February 10, 2005 |
A first-of-its-kind application of a novel statistical method of analysis to African Americans has identified regions on chromosomes 6 and 21 that likely harbor genes contributing to high blood pressure in that group. The novel statistical method, called admixture mapping, narrowed the search for genes related to hypertension, bringing researchers and doctors closer to finding more effective treatments. Researchers at Stanford University School of Medicine, Loyola University Medical Center and Washington University School of Medicine in St. Louis, among others, collaboratively conducted the study, which will be published in the February issue of Nature Genetics and is available online.
In the U.S., 65 million people have high blood pressure, but it is found more often in African Americans than other groups. African Americans suffer from earlier and more severe hypertension and have a higher rate of death from stroke, heart disease, and kidney failure as a result.
The causes of hypertension are complex. Diet, exercise and stress contribute, but so do genetic factors. “It wouldn’t be surprising if hypertension involved dozens of genes,” says Dabeeru C. Rao, Ph.D., director of the Division of Biostatistics and one of the report’s authors. “Unfortunately, in the past there have been conflicting reports about genes linked to the condition.”
In a fresh approach to the problem, the researchers applied a genome-wide scan that compared how often genetic variations occur in people of African or European descent to how often they occur in African Americans.

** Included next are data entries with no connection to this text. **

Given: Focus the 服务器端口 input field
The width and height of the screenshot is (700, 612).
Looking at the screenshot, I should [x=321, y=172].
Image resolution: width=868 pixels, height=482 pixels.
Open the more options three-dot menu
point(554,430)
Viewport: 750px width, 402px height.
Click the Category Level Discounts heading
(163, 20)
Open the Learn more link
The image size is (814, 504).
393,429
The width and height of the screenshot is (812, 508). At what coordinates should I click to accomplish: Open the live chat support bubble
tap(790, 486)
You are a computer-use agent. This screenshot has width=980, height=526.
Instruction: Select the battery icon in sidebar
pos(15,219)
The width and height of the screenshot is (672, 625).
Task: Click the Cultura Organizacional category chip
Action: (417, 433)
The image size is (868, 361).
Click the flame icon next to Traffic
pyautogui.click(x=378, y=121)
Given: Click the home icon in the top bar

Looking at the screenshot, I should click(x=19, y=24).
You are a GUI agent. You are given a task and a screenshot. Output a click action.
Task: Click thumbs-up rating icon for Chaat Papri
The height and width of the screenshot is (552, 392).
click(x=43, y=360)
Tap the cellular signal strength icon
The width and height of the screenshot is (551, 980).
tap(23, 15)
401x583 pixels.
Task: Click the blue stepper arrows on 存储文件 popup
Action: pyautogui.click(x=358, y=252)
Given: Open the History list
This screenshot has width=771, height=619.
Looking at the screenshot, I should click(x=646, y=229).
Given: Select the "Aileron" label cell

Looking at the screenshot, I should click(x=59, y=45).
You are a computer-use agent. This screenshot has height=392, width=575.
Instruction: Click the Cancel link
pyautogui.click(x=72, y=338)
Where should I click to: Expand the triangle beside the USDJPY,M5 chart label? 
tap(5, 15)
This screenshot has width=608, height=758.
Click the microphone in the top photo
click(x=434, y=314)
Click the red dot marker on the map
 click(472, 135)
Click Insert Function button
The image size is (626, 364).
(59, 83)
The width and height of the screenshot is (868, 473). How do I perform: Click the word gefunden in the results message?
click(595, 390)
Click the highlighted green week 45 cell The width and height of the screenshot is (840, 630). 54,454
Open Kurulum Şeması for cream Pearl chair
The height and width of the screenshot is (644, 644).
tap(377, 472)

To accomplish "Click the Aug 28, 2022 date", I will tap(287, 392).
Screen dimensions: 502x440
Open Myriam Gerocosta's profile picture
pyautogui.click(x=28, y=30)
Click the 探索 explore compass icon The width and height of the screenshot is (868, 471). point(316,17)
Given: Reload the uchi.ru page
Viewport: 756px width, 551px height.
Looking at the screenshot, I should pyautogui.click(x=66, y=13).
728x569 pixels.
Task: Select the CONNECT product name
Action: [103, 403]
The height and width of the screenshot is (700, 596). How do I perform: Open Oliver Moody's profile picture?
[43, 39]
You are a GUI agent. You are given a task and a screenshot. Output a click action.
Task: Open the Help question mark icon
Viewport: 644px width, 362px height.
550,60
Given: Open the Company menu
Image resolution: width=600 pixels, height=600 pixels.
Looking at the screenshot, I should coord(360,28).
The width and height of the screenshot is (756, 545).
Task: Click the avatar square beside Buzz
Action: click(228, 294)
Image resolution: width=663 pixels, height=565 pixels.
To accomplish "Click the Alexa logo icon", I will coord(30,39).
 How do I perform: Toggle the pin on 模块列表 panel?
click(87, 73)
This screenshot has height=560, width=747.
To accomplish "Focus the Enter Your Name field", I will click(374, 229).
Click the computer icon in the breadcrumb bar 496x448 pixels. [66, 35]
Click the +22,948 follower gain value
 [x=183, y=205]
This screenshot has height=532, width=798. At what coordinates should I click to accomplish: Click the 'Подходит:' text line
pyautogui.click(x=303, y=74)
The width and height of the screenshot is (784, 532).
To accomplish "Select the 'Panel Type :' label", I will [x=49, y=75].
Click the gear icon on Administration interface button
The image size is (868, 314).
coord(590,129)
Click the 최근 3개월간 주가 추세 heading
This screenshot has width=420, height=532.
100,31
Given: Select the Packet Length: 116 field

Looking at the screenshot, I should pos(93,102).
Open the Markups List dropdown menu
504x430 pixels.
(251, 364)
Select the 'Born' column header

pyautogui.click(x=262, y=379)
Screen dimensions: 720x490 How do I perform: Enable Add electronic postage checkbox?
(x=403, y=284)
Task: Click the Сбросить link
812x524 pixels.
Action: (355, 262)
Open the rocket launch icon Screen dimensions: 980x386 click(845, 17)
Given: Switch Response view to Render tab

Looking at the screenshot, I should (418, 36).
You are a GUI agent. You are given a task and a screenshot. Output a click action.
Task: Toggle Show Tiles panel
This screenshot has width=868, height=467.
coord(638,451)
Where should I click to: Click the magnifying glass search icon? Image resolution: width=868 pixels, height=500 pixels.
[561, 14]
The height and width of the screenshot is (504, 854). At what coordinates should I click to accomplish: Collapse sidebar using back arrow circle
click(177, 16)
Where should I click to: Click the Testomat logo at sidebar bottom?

As a group, African Americans can trace their ancestry largely to populations from both Africa and Europe. “The statistical technique we used is ideal for groups who have a trait with a higher occurrence–such as hypertension in African Americans–and who stem from two sets of ancestral populations that have differing genetic variations,” Rao says.
“The admixture mapping method has distinct advantages over other more commonly used methods for population analysis,” says C. Charles Gu, Ph.D., assistant professor of biostatistics and a co-author of the report. “We looked for genomic regions with an ‘excess of ancestry’ from one of the two populations. In this case we looked for excess ancestry from the African population, because it has a higher frequency of genes contributing to high blood pressure.” Excess of ancestry is a term indicating the genomic region in African Americans is derived more often from one ancestral population than the other.
The researchers looked at the distribution of 269 genetic markers across the genome in each of the three groups. Compared to African Americans without high blood pressure, African Americans with high blood pressure were more likely to have a distribution of markers–in the identified genomic regions–resembling that of the African (ancestral) group.
The excess African ancestry among people with high blood pressure enabled the researchers to find two locations, one on chromosome 6 and one on chromosome 21, that stood out with the strongest association to high blood pressure in African Americans. Other markers close by on the same chromosomes also had a strong association with high blood pressure, indicating that the chromosome regions near these two groups of markers probably contain genes responsible for an increased risk of hypertension.
Researchers can now use this information to help locate genes affecting hypertension. “When a specific gene variant associated with hypertension is identified, physicians will be able to test patients for their risk of hypertension to head it off early,” Rao says. “In addition, research institutions and pharmaceutical companies can develop new drugs that compensate for the effect of that gene.”
Data used in the study came from the U.S. National Heart, Lung and Blood Institute’s Family Blood Pressure Program and the International Collaborative Study on Hypertension in Blacks.
The Division of Biostatistics at Washington University serves as the Program Data Center for the Family Blood Pressure Program, which involves twenty institutions, including those participating in this project. The division pools and integrates data from across different study centers and makes the data available to all the participants. It will build a web-based system to open the data to the public. This particular project was led by Neil Risch at Stanford and the analysis was led by Xiofeng Zhu at Loyola.